You are viewing a plain text version of this content. The canonical link for it is here.
Posted to apache-bugdb@apache.org by Rick Franchuk <ri...@transpect.net> on 1997/09/09 20:30:05 UTC

general/1107: Runaway httpd process under heavy load

>Number:         1107
>Category:       general
>Synopsis:       Runaway httpd process under heavy load
>Confidential:   no
>Severity:       serious
>Priority:       medium
>Responsible:    apache (Apache HTTP Project)
>State:          open
>Class:          sw-bug
>Submitter-Id:   apache
>Arrival-Date:   Tue Sep  9 11:30:02 1997
>Originator:     rickf@transpect.net
>Organization:
apache
>Release:        1.2.4
>Environment:
Linux www 2.0.29 #5 Sat Sep 6 12:27:17 CDT 1997 i586 (also on 2.0.30)
gcc version 2.7.2.1 (also 2.7.2.2)
>Description:
Under moderate to heavy loads (200+ open servers), apache servers will
periodically "Lock Up". I compiled with -g on and found that select seems to be
dying on select under heavy loads (possibly a result of insufficient FD's?)

Killing the process always restores the machine to full operation.
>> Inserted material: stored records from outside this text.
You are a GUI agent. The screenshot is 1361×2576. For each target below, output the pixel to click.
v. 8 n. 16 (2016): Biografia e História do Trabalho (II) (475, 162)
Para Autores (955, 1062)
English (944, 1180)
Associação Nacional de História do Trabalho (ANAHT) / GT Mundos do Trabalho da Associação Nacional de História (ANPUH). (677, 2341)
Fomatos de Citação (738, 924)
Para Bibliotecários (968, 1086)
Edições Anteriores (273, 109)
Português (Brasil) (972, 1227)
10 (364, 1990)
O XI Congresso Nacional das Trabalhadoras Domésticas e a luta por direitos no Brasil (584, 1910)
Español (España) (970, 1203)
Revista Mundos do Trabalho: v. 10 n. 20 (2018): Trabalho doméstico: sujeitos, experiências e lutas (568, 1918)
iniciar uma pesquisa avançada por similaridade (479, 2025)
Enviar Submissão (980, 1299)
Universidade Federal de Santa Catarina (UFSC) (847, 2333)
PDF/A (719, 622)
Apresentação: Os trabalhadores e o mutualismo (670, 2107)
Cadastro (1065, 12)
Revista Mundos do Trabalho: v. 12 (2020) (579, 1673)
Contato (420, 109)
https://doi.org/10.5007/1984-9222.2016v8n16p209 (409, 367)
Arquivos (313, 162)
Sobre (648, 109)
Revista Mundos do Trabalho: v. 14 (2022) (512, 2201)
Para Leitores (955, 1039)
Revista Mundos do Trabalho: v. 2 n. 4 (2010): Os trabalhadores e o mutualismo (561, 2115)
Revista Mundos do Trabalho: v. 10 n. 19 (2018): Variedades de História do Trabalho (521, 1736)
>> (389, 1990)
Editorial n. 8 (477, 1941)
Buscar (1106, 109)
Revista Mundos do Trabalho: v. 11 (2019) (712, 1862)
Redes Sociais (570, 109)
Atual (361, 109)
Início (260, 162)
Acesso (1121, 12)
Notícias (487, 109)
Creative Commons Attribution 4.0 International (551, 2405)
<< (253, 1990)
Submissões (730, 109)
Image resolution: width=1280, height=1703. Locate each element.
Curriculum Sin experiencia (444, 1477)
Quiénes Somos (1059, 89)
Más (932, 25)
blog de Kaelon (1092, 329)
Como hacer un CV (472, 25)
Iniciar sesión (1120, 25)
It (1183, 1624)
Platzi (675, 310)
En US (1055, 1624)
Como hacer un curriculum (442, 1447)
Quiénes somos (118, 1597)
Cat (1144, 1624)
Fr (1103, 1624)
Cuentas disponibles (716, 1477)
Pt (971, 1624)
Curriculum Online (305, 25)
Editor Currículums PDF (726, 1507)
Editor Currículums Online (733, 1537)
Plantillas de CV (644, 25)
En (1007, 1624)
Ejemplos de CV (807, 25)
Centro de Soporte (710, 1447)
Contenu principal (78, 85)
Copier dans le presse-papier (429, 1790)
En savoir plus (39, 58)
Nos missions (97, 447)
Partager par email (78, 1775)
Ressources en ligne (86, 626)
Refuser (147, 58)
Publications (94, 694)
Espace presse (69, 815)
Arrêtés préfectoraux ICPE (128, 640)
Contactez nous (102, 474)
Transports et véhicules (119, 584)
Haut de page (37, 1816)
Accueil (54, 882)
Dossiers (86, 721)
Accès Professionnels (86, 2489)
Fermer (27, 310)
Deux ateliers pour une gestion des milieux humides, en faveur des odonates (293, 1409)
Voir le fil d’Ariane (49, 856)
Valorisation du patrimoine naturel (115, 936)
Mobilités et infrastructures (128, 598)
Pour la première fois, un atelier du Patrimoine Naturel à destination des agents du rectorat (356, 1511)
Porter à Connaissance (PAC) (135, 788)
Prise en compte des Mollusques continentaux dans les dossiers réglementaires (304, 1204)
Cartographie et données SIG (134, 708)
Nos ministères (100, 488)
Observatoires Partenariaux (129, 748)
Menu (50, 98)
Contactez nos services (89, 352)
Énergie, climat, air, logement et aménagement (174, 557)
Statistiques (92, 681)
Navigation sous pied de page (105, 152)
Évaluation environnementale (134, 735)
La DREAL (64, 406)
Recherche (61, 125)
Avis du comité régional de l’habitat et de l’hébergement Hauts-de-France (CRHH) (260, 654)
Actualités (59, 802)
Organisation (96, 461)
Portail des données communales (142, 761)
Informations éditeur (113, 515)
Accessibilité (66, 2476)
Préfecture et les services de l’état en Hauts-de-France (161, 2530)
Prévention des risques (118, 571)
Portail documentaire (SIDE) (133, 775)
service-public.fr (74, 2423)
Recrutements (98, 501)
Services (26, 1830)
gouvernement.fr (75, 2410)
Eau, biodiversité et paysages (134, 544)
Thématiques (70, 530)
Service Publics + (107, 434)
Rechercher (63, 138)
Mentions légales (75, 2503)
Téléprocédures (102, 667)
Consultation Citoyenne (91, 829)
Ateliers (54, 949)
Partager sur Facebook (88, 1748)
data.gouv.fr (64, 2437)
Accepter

The problem
in the code is a hard loop condition in http_main.c's child_main(), where if an error occurs
resulting in a srv<=0, execution IMMEDIATELY loops back to get another select, with causes another error, and so on.
>How-To-Repeat:
Under heavy loads running Linux, the problem happens with enough frequency to be
Real Damn Annoying(tm). Get a site doing 200+ simultaneous connections and theres
a good chance it'll happen at some point.
>Fix:
In line 1783 (http_main/child_main), change the 'continue' to an 'exit'. If one
SIGTERMs the runaway process, the undesirable behavior doesn't travel over to
other children (not for a while, anyways).
This is just a workaround. I think the problem lies within Linux itself
>Audit-Trail:
>Unformatted: